I’ve got a few instances of my application running and early on I had added some very basic caching. Early on there was only a single instance so I thought I was doing myself a favor by keeping things simple and using the locmem cache backend. When the time came to scale up to more instances I knew this was not the best approach as cache was not being shared across instances and if wanted to run with multiple Apache processes those processes, even though there under the same instance of Apache, were not actually sharing cache. I should note that the reason for adding more instances wasn’t load related, but simply to avoid having a single point of failure. So at that time I didn’t explore switching to Memcached as I didn’t really want to change anything, I just wanted more instances to avoid the SPF.

Fast-forward and I figured since I’m focused on the subject let me eliminate what I know is an inefficiency and switch to Memcached so all my instances are now sharing cache. Since I had recently hooked up New Relic I had some really great statistics. I could see, on average, one of the more frequent pages of the application were taking about 2 seconds (horrible I know.. I knew it was slow, but was ashamed when I saw just how slow it really was). So I updated my configuration to use a remote (not on the same box) Memcached cluster. I didn’t make any other changes to code or configuration, yet as soon as I rolled out I saw an average of about 700ms reduction in response time. That warrants repeating…. Doing nothing except changing from locmem to Memcached resulted in around 700ms of reduced page load time.

I am not suggesting that locmem is bad. In fact, when I first implemented it made a pretty large improvement, but it was very interesting see to how much of an improvement Memcached made, considering we were going from in process cache to an external (across the network) cache. My take away from this was that there are cases were a remote cache can actually be more beneficial than a local cache, if your sharing information across many instances.

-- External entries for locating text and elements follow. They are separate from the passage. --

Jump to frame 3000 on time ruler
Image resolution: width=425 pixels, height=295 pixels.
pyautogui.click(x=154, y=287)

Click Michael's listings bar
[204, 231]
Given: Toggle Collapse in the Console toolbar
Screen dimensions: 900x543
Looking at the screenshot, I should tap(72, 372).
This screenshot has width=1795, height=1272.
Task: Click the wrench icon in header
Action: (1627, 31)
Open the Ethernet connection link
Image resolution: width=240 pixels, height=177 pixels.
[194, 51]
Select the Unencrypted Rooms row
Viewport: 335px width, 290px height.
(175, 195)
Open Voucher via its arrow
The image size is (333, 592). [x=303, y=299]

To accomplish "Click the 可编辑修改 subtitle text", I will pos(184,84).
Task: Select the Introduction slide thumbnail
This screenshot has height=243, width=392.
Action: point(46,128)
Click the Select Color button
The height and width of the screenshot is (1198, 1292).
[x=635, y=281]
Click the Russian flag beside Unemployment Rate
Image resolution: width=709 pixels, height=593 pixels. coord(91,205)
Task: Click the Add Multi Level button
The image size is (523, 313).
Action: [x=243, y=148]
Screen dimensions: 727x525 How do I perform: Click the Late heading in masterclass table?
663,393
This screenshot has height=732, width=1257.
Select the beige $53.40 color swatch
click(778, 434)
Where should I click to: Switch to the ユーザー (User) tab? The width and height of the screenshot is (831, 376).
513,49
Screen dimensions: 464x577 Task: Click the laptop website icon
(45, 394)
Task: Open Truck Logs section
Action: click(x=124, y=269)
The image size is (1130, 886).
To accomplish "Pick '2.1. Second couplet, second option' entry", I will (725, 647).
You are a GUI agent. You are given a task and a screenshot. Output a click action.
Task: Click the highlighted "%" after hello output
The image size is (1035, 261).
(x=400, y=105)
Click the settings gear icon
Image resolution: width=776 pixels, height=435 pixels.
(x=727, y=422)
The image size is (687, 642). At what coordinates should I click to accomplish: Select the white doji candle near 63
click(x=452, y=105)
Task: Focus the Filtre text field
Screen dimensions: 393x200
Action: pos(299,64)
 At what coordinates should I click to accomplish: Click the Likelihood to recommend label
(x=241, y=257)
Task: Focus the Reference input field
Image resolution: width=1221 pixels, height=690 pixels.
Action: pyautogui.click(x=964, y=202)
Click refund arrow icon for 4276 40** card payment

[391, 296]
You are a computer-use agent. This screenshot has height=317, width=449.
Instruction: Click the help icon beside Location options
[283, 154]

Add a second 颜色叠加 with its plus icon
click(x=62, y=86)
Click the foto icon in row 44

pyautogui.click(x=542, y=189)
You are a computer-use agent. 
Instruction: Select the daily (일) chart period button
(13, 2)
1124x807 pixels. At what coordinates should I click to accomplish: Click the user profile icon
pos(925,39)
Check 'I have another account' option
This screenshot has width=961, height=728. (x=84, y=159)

Celery apply vs apply_async

The last thing I poked at this week was usage of Celery’s apply() method vs apply_aysync. For those that don’t know the difference, apply_async will drop a message onto the queue and wait for celeryd to process it asynchronously. Using apply() is defined as:

Execute this task locally, by blocking until the task returns

I was curious what sort of overhead was involved in the process of dropping the message onto the queue. I created a task that did no actual work:

from celery.task import task

@task
def test_task():
    pass

After that I timed the calls to both apply() and apply_aysync. On my system, where RabbitMQ is running on the same box (so no network hops involved in this test), apply() would run the task in about 3-4ms while apply_aysync ranged between 13-16ms with occasional anomalies of 30-34ms.

For my purposes this is plenty fast enough, but I was a little surprised to see that level of overhead.

Summary

In summary, it was an interesting set of exercises and for the most part confirmed many of my suspicions, but its nice to finally have some real metrics around this. Now that I’m measuring all this great stuff its time to start improving it!